Other council attendees offered similar condemnations. “Such a display of deliberate disregard for safety, security, stability and sustainability in space is one to be condemned and underscores the urgency of acting in defense of developing shared norms and having long-term sustainability of outer space,” said Deputy Secretary of Defense Kathleen Hicks, who added that, from the Pentagon’s perspective, “we would like to see all nations agree to refrain from antisatellite weapons testing that creates debris.”
That council discussion on space sustainability ended with assignments for actions by Harris to various departments on the topic, including a “plan of action” by the Commerce Department for accelerating development of space traffic management services. NASA and the State Department, meanwhile, will work on expanding participation in the Artemis Accords, another effort started by the previous administration. Harris mentioned that, in recent conversations with the presidents of France and Mexico, both expressed their intent to join the accords, currently signed by 13 nations.
|“What has become apparent in each panel discussion is the need for coordination of the overlapping interests,” Harris said.|
The same approach played out in two subsequent panel discussions on the other two priorities, climate change and STEM workforce. By the end of the meeting, every member of the council spoke about their issues, and many got homework assignments from Harris to continue efforts, although with no firm deadlines. Unlike the council meetings from the Trump Administration, there were no panelists who were not members of the council participating; in fact, there was a notable absence of industry officials even in the audience at the meeting.

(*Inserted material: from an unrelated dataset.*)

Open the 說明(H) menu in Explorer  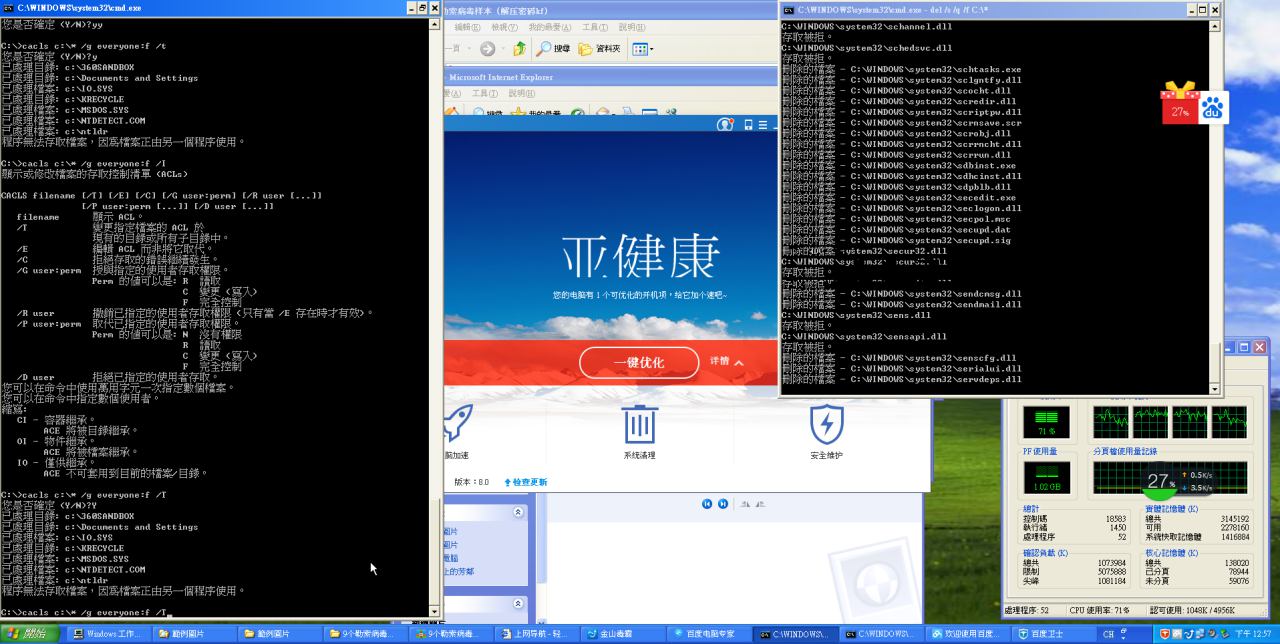631,27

By the end of the meeting, Harris showed an appreciation for the council and its staff, tasked with the role of keeping tabs on all those assignments and handing coordination among the agencies involved. “What has become apparent in each panel discussion is the need for coordination of the overlapping interests,” she said.

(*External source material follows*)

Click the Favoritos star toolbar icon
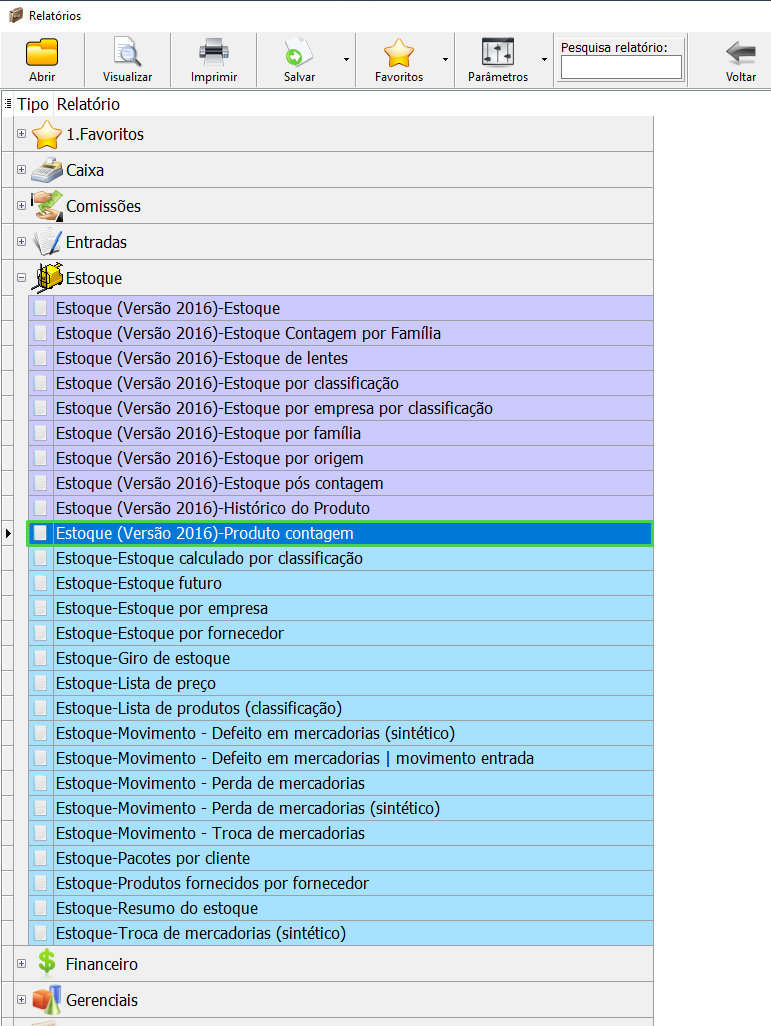The height and width of the screenshot is (1026, 771). [398, 52]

While industry was watching the meeting rather than participating in it, many seemed happy with what was discussed. “We are pleased to see the National Space Council reconvene with a maintained focus across the civil, commercial, and national security space sectors,” Mike French, vice president of space systems for the Aerospace Industries Association, said in a statement. “We look forward to learning more about the administration’s plans for carrying out the framework, particularly in areas covered by existing space policies.”

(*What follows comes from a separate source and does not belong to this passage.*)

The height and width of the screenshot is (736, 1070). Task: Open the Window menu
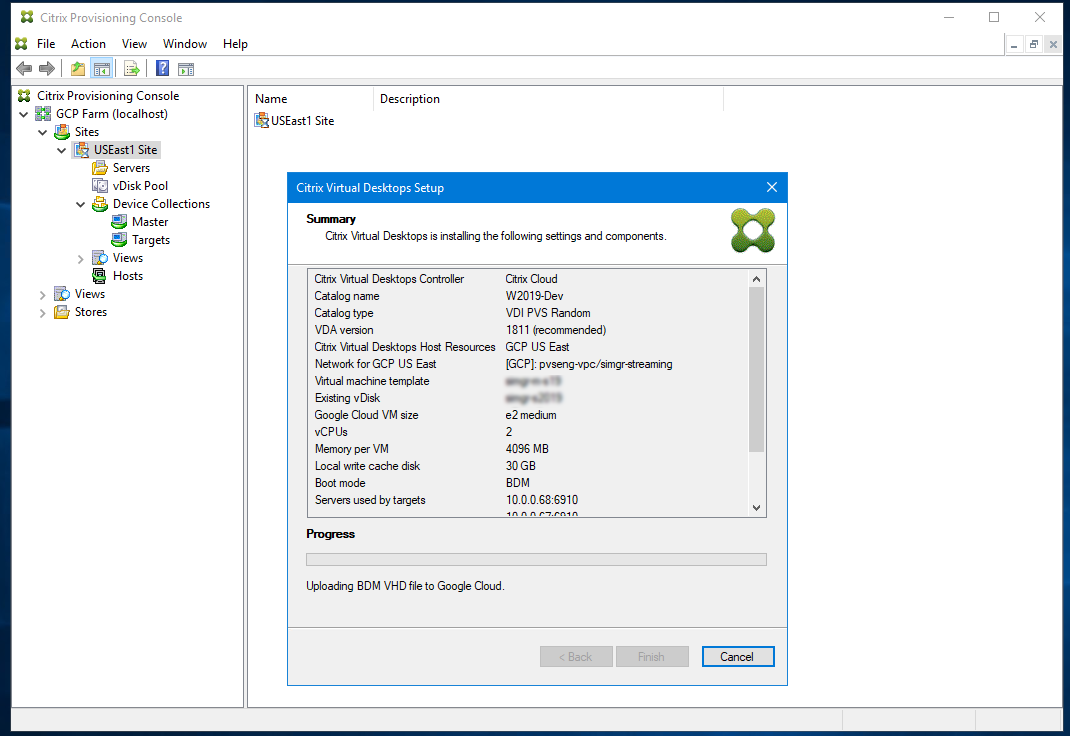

“The Satellite Industry Association is encouraged by the emphasis of the National Space Council on space sustainability and the interagency support on the mitigation of orbital debris, an area of critical importance to the safe operation of all spacecraft including commercial satellites,” Tom Stroup, president of the Satellite Industry Association, said in a statement, adding his support for efforts to focus on issues like the STEM workforce. “The accessibility of space data and space jobs, as well as emphasizing the importance of STEM education, will be critical to tackling the most difficult challenges of the 21st century.”
For years, the space community in the US has advocated for continuity in space policy, arguing sudden shifts, particularly in NASA programs, were damaging. With the release of the new policy framework and the first meeting of the council, it’s clear the administration seeks to largely pursue an approach of continuity, with perhaps new areas of emphasis like climate change and the workforce but without changing direction on what was already in progress. The value of that continuity in changing times will soon be put to the test.